Koerbagh studied in Utrecht and Leiden . He graduated as a doctor of medicine and also had a degree in law . He was considered one of the most consistent representatives of the Enlightenment by rejecting church and state as unreliable institutions. He criticized the technical language of theologians and lawyers as a means to blind people and thereby enable them to maintain power. By placing reason before dogma , Koerbagh can be described as a free thinker . True science is not theology, but natural science. He also called the Bible the work of man, while God, as with Baruch Spinoza, is in truth equated with nature. Religion is irrational and uses violence to maintain power. He later had to feel this statement by Koerbagh himself when he had to flee to the autonomous Culemborg and finally to Leiden , pursued by the church . He was considered a sharp critic of the Dutch Reformed Church . Betrayed by his printer, Koerbagh was eventually sentenced to ten years in prison, but died under the conditions after just one year.
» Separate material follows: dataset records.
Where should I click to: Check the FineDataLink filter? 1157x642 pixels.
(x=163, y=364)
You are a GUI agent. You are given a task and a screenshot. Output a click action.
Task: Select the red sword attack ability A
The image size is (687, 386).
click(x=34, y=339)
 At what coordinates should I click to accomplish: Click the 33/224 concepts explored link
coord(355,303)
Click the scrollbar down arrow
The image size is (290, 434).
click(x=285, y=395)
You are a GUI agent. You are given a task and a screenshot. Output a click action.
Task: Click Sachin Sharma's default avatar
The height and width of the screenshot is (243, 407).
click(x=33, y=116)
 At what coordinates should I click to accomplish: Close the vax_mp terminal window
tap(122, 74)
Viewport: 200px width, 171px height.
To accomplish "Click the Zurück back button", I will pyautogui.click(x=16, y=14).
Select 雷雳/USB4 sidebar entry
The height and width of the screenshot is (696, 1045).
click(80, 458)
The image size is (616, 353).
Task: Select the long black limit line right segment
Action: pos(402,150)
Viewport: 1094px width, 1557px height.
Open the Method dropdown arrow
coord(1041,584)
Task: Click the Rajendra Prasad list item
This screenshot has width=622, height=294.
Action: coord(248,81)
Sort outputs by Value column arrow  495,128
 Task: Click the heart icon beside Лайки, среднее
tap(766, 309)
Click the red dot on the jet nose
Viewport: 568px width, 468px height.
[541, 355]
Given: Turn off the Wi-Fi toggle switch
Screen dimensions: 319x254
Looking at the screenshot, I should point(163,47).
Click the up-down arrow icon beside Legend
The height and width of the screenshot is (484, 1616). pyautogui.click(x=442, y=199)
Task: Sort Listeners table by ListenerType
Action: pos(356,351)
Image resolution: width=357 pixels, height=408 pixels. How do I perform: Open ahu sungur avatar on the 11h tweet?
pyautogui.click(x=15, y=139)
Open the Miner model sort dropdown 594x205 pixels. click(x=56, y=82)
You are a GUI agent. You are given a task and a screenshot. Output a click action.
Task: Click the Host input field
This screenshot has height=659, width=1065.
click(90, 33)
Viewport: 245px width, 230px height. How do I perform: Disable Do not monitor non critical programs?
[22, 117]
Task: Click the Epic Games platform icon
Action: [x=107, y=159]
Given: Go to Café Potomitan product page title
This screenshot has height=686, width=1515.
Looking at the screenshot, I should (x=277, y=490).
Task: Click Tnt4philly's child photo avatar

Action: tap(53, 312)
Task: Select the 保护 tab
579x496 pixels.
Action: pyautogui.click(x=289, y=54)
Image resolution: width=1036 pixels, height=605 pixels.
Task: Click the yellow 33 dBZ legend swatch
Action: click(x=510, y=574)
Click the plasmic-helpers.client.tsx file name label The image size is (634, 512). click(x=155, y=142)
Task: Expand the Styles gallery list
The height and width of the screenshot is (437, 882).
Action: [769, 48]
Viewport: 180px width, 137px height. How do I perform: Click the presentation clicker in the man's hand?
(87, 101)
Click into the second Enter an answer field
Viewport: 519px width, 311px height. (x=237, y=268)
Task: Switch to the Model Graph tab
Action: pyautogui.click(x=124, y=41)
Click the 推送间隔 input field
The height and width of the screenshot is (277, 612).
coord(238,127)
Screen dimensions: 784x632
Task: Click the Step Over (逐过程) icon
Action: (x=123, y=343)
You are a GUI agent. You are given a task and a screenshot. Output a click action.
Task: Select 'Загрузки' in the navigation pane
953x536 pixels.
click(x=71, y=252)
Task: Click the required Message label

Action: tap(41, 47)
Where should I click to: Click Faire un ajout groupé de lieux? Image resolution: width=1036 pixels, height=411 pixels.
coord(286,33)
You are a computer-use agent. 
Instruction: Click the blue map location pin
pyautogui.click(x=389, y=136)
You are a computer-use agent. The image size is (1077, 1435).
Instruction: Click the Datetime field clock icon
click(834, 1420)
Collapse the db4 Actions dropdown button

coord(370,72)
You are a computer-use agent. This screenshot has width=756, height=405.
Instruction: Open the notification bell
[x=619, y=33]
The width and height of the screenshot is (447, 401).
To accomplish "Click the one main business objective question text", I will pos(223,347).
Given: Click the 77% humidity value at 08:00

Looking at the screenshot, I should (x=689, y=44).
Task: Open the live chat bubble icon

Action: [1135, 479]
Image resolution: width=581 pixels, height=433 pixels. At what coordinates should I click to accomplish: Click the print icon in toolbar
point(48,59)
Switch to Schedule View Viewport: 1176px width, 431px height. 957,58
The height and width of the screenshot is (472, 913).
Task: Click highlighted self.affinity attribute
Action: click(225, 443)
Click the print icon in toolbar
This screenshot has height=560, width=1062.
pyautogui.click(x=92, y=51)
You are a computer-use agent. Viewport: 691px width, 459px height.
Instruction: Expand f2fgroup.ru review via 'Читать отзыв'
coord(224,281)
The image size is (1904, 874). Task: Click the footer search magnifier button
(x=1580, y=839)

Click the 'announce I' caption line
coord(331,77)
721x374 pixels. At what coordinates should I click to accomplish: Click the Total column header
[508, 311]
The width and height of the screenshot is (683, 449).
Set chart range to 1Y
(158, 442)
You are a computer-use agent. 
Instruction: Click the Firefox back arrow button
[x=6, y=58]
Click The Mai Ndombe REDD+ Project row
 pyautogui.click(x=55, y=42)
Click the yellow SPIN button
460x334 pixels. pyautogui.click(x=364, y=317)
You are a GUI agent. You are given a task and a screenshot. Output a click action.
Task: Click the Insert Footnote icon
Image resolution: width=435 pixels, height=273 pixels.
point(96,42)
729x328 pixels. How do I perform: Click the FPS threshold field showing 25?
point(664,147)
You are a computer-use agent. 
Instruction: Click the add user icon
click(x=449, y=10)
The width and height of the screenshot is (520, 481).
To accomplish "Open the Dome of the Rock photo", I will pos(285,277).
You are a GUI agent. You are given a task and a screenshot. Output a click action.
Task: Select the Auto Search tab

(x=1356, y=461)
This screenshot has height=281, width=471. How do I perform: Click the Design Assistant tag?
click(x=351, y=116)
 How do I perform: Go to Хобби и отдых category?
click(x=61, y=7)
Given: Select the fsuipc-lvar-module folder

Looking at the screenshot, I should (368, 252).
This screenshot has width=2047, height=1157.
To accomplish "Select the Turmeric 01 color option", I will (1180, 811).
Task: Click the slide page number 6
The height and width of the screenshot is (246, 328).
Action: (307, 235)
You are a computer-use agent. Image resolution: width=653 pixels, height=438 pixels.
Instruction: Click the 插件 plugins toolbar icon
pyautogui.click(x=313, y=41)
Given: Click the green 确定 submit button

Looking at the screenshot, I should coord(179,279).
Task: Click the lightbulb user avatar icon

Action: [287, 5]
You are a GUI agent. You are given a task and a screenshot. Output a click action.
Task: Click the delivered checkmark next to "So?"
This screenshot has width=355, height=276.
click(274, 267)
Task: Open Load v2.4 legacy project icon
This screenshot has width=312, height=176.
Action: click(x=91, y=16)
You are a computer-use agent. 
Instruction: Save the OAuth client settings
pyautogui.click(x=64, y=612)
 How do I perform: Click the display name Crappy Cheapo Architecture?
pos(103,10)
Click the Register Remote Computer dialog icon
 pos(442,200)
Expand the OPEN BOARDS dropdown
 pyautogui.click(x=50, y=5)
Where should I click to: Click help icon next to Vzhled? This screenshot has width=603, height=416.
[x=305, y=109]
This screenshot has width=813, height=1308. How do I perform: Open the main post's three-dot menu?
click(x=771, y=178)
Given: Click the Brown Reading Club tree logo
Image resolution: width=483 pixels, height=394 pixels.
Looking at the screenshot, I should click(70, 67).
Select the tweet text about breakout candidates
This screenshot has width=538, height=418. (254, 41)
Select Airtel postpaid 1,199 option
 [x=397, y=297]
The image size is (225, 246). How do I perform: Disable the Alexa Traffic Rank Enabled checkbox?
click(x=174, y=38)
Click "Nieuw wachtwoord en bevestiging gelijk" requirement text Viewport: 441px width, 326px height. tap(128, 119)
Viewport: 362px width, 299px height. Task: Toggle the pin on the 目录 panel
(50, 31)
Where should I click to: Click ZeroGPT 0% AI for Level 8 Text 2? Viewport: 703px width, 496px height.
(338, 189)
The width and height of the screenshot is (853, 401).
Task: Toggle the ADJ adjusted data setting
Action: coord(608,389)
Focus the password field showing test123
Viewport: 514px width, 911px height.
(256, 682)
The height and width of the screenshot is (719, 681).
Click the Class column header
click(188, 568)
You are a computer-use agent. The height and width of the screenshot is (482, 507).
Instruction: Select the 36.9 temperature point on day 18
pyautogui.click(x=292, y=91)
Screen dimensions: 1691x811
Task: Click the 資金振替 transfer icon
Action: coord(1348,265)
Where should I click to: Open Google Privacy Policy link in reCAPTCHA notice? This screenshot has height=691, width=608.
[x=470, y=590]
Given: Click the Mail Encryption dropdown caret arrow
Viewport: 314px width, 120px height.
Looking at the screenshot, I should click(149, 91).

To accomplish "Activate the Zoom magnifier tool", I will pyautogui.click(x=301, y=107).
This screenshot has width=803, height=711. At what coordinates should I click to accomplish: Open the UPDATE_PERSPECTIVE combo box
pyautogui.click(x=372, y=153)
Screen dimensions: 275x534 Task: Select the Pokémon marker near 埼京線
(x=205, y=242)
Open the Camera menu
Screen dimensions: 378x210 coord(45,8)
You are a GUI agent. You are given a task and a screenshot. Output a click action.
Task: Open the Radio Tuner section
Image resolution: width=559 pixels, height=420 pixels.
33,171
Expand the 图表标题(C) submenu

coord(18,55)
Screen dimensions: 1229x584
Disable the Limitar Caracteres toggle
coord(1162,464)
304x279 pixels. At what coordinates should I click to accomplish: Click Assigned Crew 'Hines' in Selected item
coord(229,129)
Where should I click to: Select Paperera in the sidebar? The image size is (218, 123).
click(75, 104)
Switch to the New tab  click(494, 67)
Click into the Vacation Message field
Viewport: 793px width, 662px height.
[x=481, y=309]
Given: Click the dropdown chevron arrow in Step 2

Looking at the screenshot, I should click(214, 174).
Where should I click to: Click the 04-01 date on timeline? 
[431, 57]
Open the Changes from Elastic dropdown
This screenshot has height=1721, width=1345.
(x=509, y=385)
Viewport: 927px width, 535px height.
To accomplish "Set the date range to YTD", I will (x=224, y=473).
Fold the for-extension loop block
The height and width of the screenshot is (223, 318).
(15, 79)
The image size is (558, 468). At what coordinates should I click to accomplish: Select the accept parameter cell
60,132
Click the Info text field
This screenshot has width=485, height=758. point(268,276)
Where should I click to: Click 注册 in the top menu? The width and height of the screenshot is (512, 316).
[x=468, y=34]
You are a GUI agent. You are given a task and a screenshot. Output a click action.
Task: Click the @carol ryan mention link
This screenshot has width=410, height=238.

Koerbagh's criticism of church and state was thus appropriate in such a way that it ultimately cost him his life.

Work (selection)

  • t Nieuw Woorden-Boeck der Regten (1664)
  • Een Bloemhof van allerley lieflijkheyd (1668)
  • Een Ligt schynende in duystere plaatsen, om te verligen de voornaamste saaken the Godsgeleerdtheyd en Godsdienst

Individual evidence

  1. ^ Frank Mertens through W. van Bunge (2011) "Introduction", M. Wielema " Adriaan Koerbagh. A light shining in dark places, to illuminate the main questions of theology and religion ". Leiden: Brill, p. 1-39.